Sudanese paramilitaries fought the regular army in Khartoum as they targeted a key military base in the south of the capital for the fourth consecutive day, witnesses have said.
Fighters from Mohamed Hamdan Dagalo's Rapid Support Forces (RSF) began their assault on the vast strategic base on several fronts on Sunday.
Residents of Al Shajara, the neighbourhood where the base is situated, reported "large losses on both sides" on the first day of the attack when the fighting was constant.
"This is the longest the fighting has lasted in Al Shajara," said one.
The army led by General Abdel Fattah al Burhan has put out several statements and videos saying it has repelled the RSF attacks.
But the paramilitaries said that since early Wednesday the RSF had "taken control of nearly the entire camp, with only a few minor areas still under contention".
Both sides post regular videos online showing what they say is their men inside the base, but it is not possible to independently verify which force holds which perimeter.
Each side has in the past claimed to have taken strongholds in Khartoum while they are in fact still fighting for them, as was the case with the army headquarters and the presidential palace.

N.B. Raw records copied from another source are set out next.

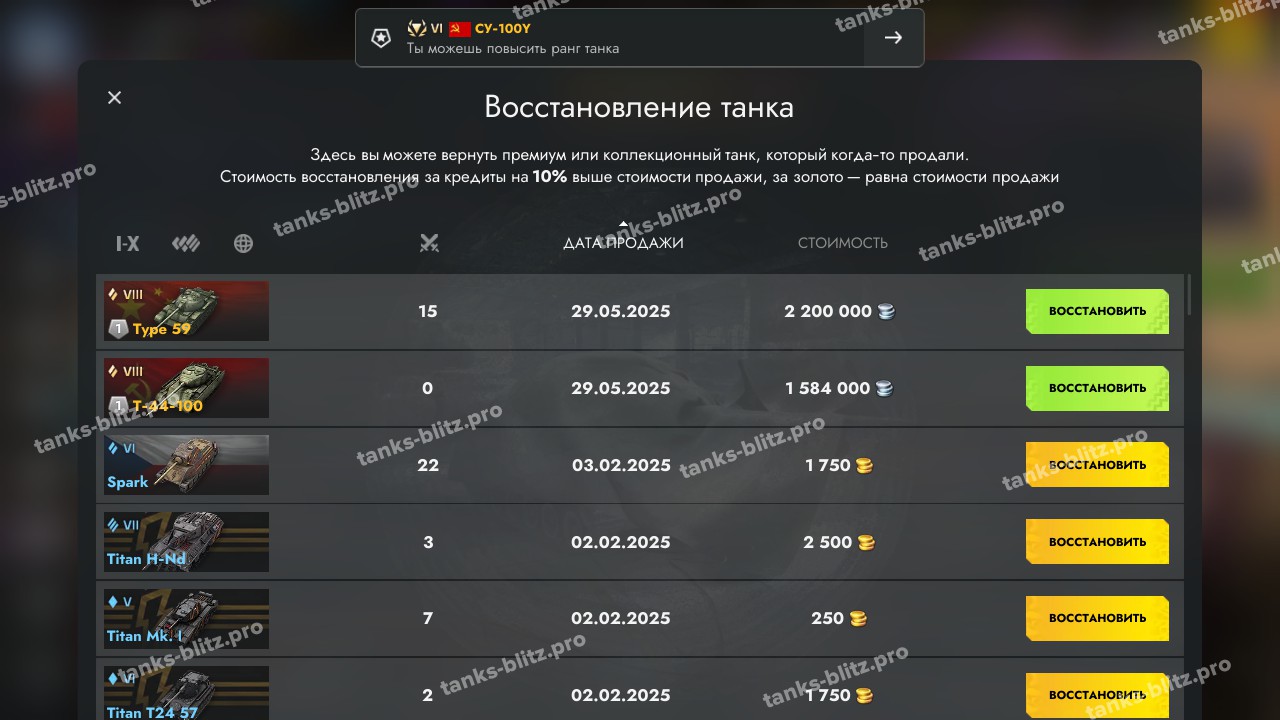Click the tier filter I-X icon
Screen dimensions: 1280x720
pyautogui.click(x=127, y=243)
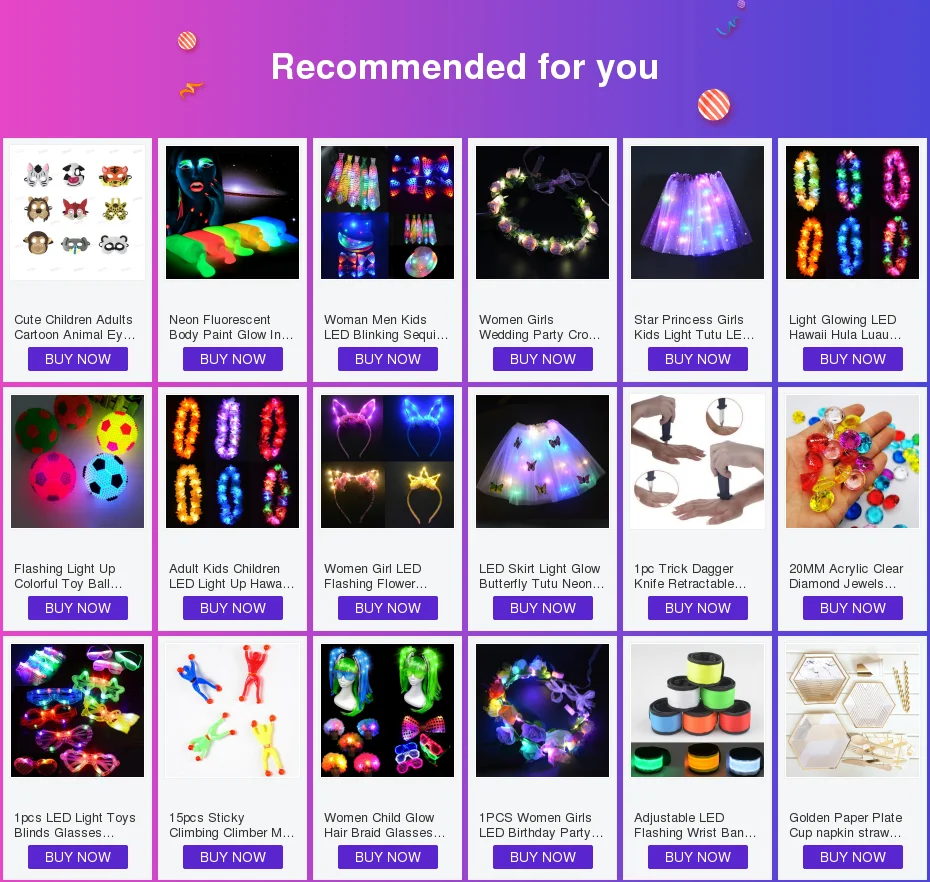The image size is (930, 882).
Task: Open the '1PCS Women Girls LED Birthday Party' title
Action: (541, 825)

The war between the rival generals and former allies erupted on April 15, and conservative estimates from the Armed Conflict Location & Event Data project are that nearly 5,000 people have been killed since then.
It has proved impossible to estimate a reliable toll as both sides refuse to reveal their losses and many of the conflict areas, such as the vast Darfur region in the west, have had their communications with the outside world severed.
The bodies of many people caught in crossfire have also not been able to be recovered.
According to United Nations figures, in the four months since the fighting broke out more than four million people have had to flee their homes.
UN coordinator for humanitarian affairs Martin Griffiths late on Tuesday again pleaded for both parties to stop fighting so aid could get through.
In a joint appeal on August 15, the heads of 20 global organisations had warned that "more than six million Sudanese people are one step away from famine".